Material supplied »
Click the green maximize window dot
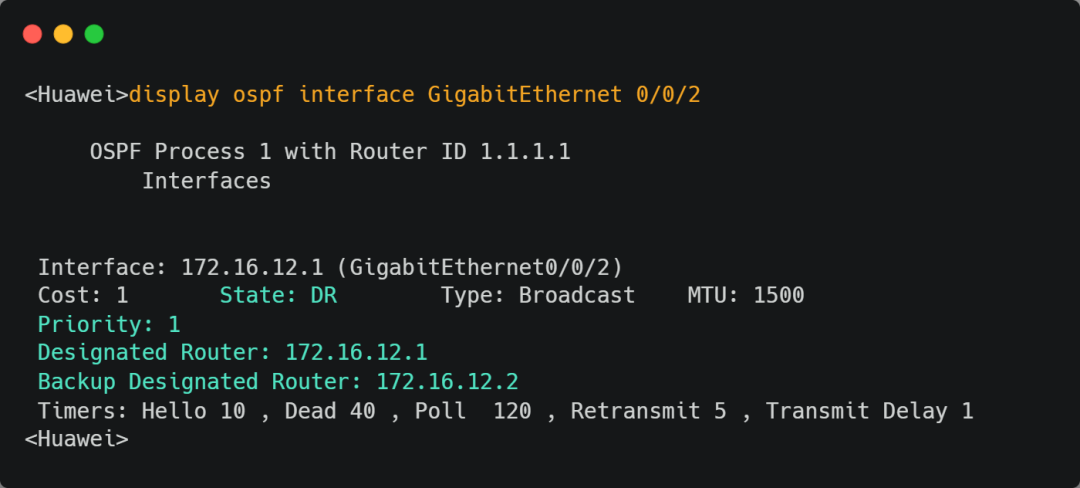Image resolution: width=1080 pixels, height=488 pixels. tap(94, 34)
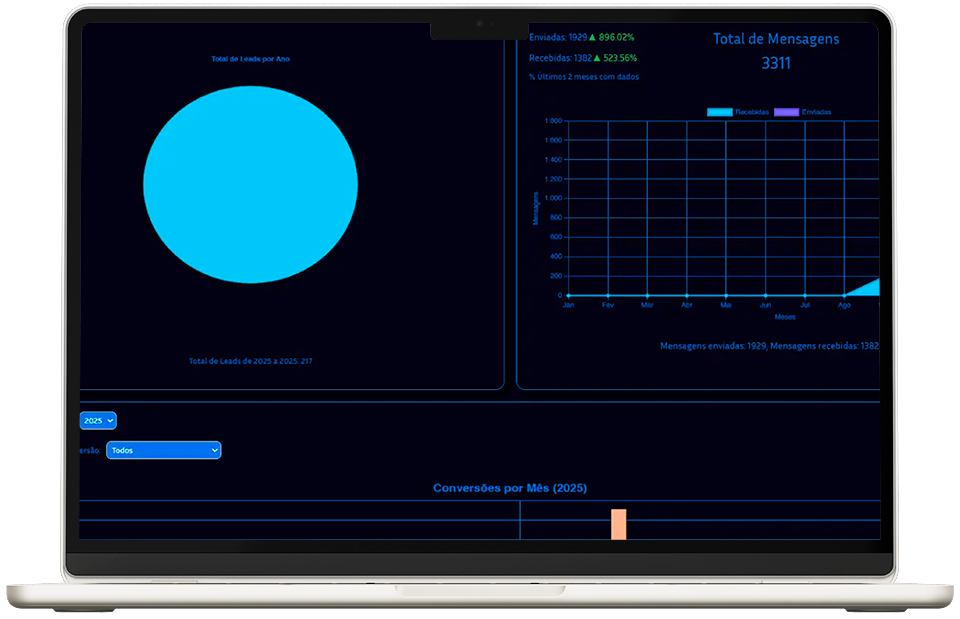This screenshot has height=619, width=960.
Task: Select the Ago data point on chart
Action: tap(844, 295)
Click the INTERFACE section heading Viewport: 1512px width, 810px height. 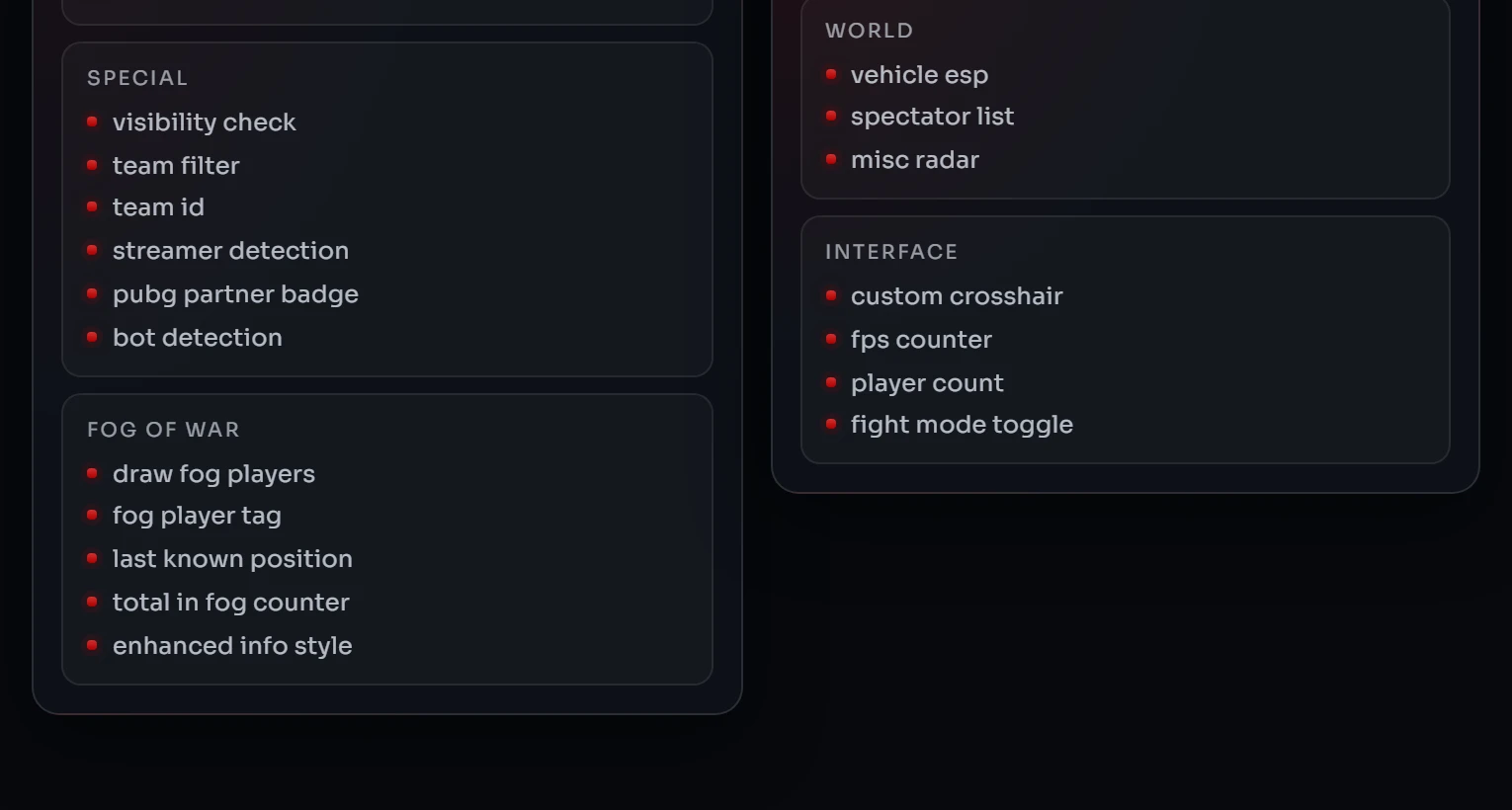tap(891, 252)
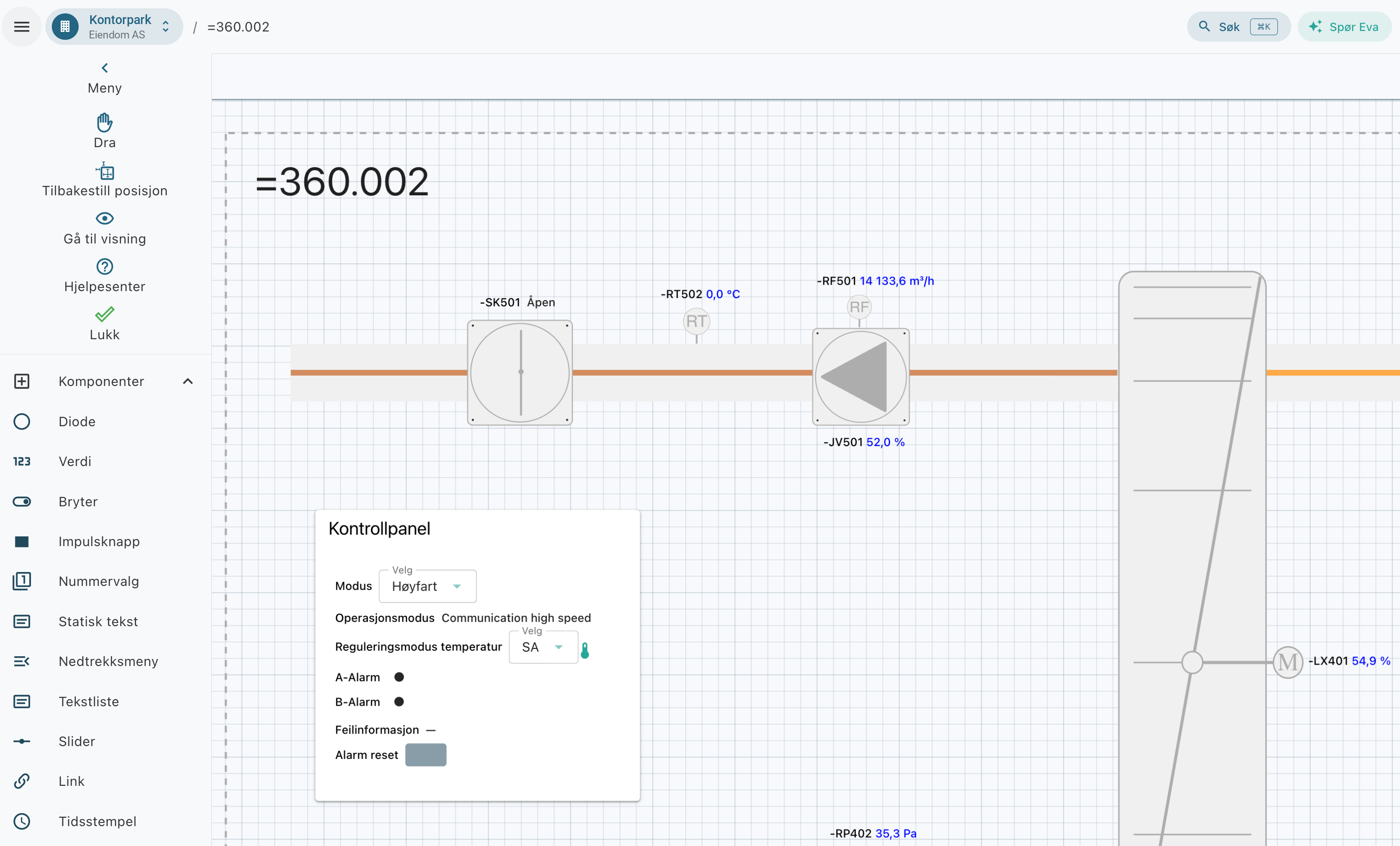Click the Lukk green checkmark
This screenshot has height=846, width=1400.
point(105,314)
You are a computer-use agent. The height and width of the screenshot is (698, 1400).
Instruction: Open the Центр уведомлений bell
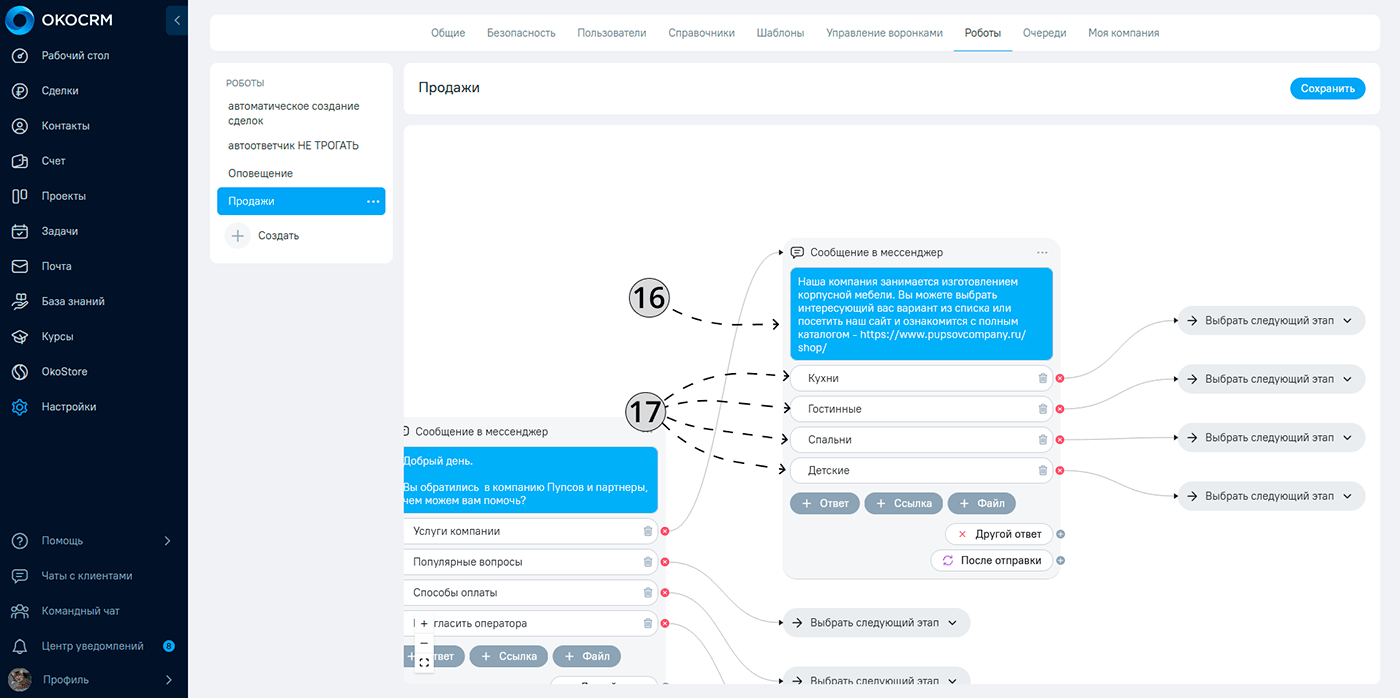pos(20,646)
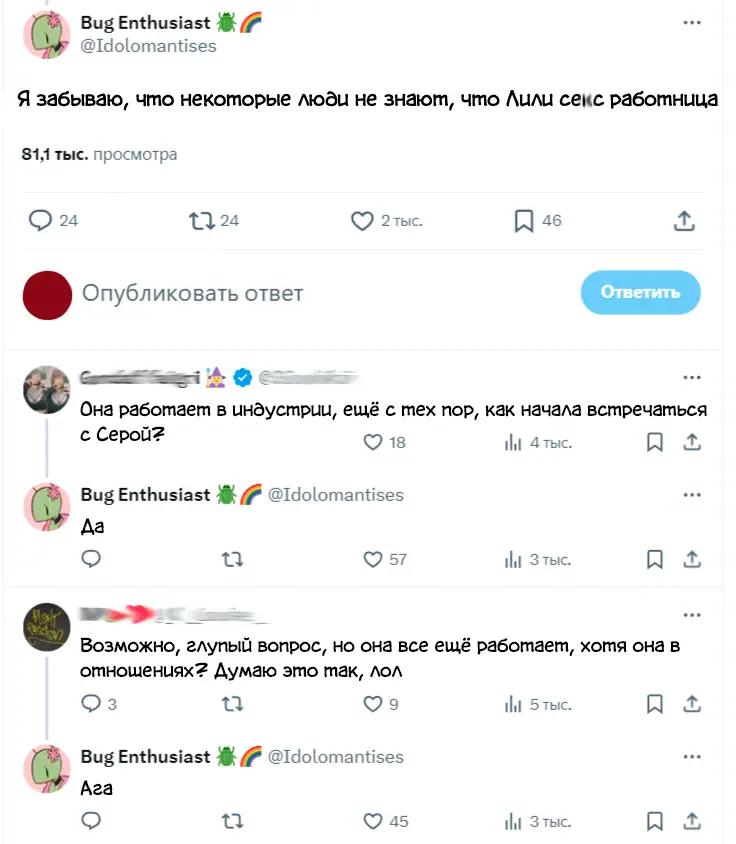This screenshot has height=844, width=736.
Task: Share the 'Ага' reply using upload icon
Action: pos(692,821)
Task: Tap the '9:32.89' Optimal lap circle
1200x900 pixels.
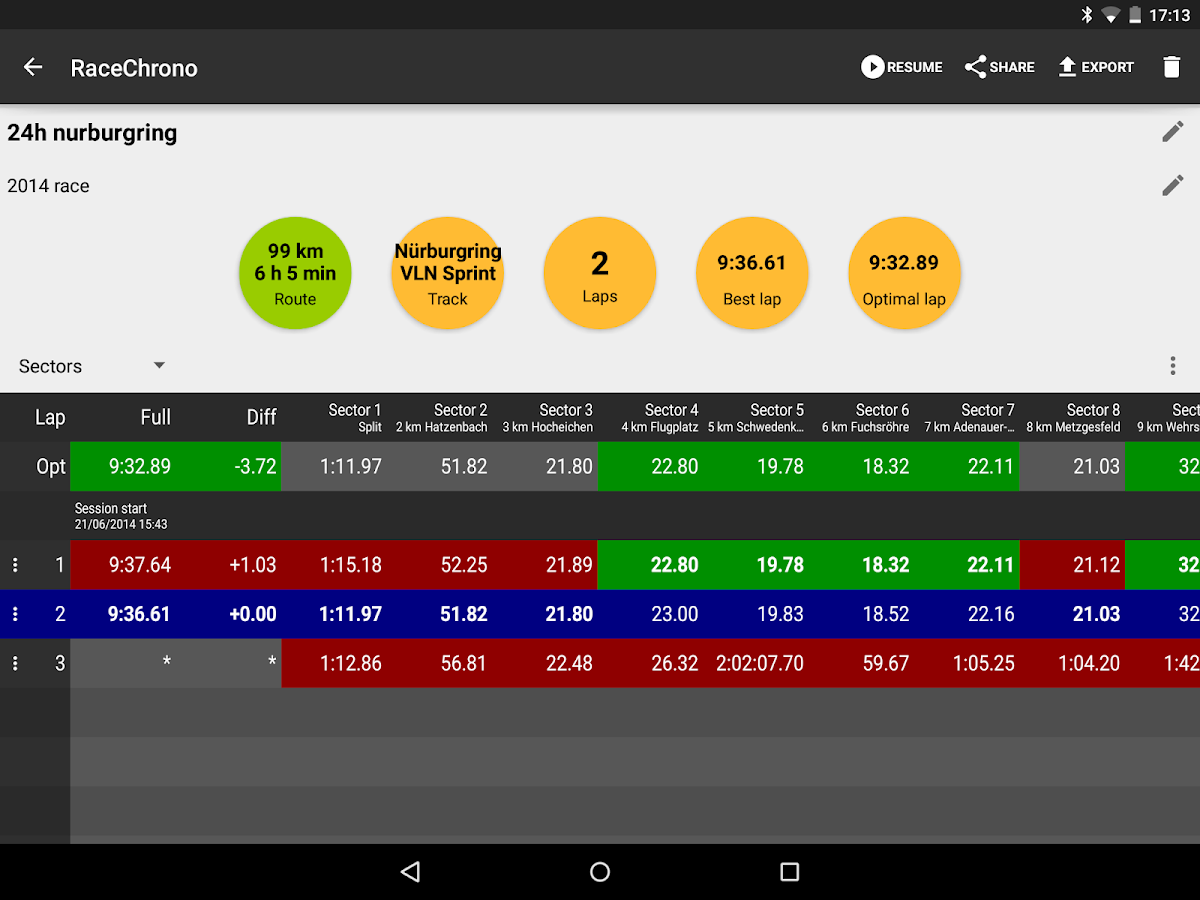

Activity » Your answer must be the lines from the one containing "Instruction: Open the Центр уведомлений bell" through the last line of the records, both included, written out exactly and without pictures.

The completed task »
Instruction: Open the Центр уведомлений bell
pos(20,646)
This screenshot has height=844, width=736.
Task: Share the 'Ага' reply using upload icon
Action: pos(692,821)
Task: Tap the '9:32.89' Optimal lap circle
1200x900 pixels.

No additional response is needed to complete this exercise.